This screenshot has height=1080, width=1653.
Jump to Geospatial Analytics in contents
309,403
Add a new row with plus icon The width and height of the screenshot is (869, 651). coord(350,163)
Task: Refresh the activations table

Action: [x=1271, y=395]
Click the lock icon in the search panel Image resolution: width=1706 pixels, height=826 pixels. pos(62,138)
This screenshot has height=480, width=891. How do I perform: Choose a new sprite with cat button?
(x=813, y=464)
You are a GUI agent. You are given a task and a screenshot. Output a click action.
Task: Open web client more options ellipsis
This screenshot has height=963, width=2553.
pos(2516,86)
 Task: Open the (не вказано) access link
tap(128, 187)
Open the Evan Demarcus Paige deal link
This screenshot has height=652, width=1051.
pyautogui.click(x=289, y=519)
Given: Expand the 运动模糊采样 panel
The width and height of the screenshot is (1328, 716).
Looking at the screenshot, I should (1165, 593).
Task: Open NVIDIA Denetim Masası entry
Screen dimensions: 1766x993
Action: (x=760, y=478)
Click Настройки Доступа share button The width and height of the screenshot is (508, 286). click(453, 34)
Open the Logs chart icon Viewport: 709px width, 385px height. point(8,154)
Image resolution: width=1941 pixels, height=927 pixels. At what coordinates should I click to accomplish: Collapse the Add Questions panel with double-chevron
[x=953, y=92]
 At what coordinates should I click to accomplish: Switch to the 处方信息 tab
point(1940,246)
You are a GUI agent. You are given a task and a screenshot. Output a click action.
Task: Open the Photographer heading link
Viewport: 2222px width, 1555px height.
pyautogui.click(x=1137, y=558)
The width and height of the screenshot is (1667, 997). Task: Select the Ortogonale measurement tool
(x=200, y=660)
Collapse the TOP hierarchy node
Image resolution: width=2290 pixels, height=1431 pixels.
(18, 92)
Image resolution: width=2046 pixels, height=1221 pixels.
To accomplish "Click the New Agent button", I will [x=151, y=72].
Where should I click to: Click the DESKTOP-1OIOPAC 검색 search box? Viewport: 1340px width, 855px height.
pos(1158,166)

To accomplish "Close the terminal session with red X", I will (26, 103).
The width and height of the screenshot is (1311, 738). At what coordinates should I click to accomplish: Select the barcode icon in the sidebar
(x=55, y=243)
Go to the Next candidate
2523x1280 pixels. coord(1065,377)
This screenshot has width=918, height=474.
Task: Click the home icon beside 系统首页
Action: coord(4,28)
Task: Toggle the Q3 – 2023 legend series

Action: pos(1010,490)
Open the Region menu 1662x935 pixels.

════════

* [WHAT TO DO]
Copy out the data above word for word, starting at its first line and ending with the line that contains "Task: Open web client more options ellipsis".

* [SOLUTION]
This screenshot has height=1080, width=1653.
Jump to Geospatial Analytics in contents
309,403
Add a new row with plus icon The width and height of the screenshot is (869, 651). coord(350,163)
Task: Refresh the activations table

Action: [x=1271, y=395]
Click the lock icon in the search panel Image resolution: width=1706 pixels, height=826 pixels. pos(62,138)
This screenshot has height=480, width=891. How do I perform: Choose a new sprite with cat button?
(x=813, y=464)
You are a GUI agent. You are given a task and a screenshot. Output a click action.
Task: Open web client more options ellipsis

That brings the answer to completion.